Writer Steven Soderbergh
Release 2002
Notes We favour the 2002 which, though slightly more sentimental than its intellectually stimulating but hard-going Russian predecessor, comes in at half the length: an hour-and-a-half compared to more than three hours.
COMMENTS
Silent Running
You put Zardoz in there but missed Silent Running?
Zardoz is terrible. Watched it a few months back and aside from some neat ideas and imagery its actually one of the worst films I have ever seen. A film so bad it actually hurts.
It's essentially takes what would make a good Doctor Who or Blakes 7 story and turns it into the longest 100 or so minutes of your life.
I wanted to like it, there of bits of it that I think are really quite good, but it's just a confused po-faced mess that gets worse as the movie progresses.
That said, you can pick Zardoz up for pennies on Amazon so if you are interested in such things (as I am) at least you don't have to pay through the nose to get a copy. Think mine literally cost me a few pence + the postage!
Oh, and one other thing: Dark Star
Dark Star was the first movie to show the non-utopian(*) version of the Sci-Fi space travel future: bored, lonely people in a cramped uncomfortable dirty spaceship with everything breaking down and going wrong and a disinterested planet Earth back home cutting off their funding.
(*) - Yes, I mean non-utopian as opposed to dystopian.
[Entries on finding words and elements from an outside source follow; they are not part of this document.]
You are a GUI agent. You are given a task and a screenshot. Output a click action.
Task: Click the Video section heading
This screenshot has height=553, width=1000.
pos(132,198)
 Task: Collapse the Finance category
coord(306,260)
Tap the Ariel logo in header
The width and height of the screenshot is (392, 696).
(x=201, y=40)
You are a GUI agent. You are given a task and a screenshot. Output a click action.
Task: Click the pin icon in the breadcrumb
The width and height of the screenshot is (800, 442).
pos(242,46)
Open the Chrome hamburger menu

I'm treating topianity as (at least) three-valued, and I don't think it's really about a dystopia
Strange Days
Bit of an underappreciated classic methinks. Directed by Katherine Bigelow who got the rights as part of her divorce settlement with James Cameron who wrote the script. It has dated a bit because they chose to set it in 2000 and the technology seems to involve MiniDiscs; but the idea of people recording their experiences seems somewhat prescient in the era of Google Glass.
The opening POV robbery is a work of genius and it has the amazing Angela Bassett as one of Cameron's strong female roles. There are a couple of incredibly violent scenes, including a rape, which some people might find too much.
Re: Wot, no Avatar?
I remember seeing Leslie Neilsen interviewed about his career. One of the things touched on was Forbidden Planet. He said that he thought he had it made when he did that. He was the hero, he got the girl, the reviews were good and it sold well. Pretty much everything an actor could ask for to endorse their credentials as a box office draw in a lead role.
He said he sat back and waited for the phone to ring. It never did and to this day he still wonders why it didn't.
I'm with him. I thought he was bloody brilliant in it.
Have to agree with most of these, though Zardoz does look very daft.
I've never watched it all in one sitting.
Have to agree about Star Trek, it's my favourite Trek film (providing you fast forward through the 'look at the cool spaceship' scenes).
What about 'Moon'? That's a corking modern science fiction film.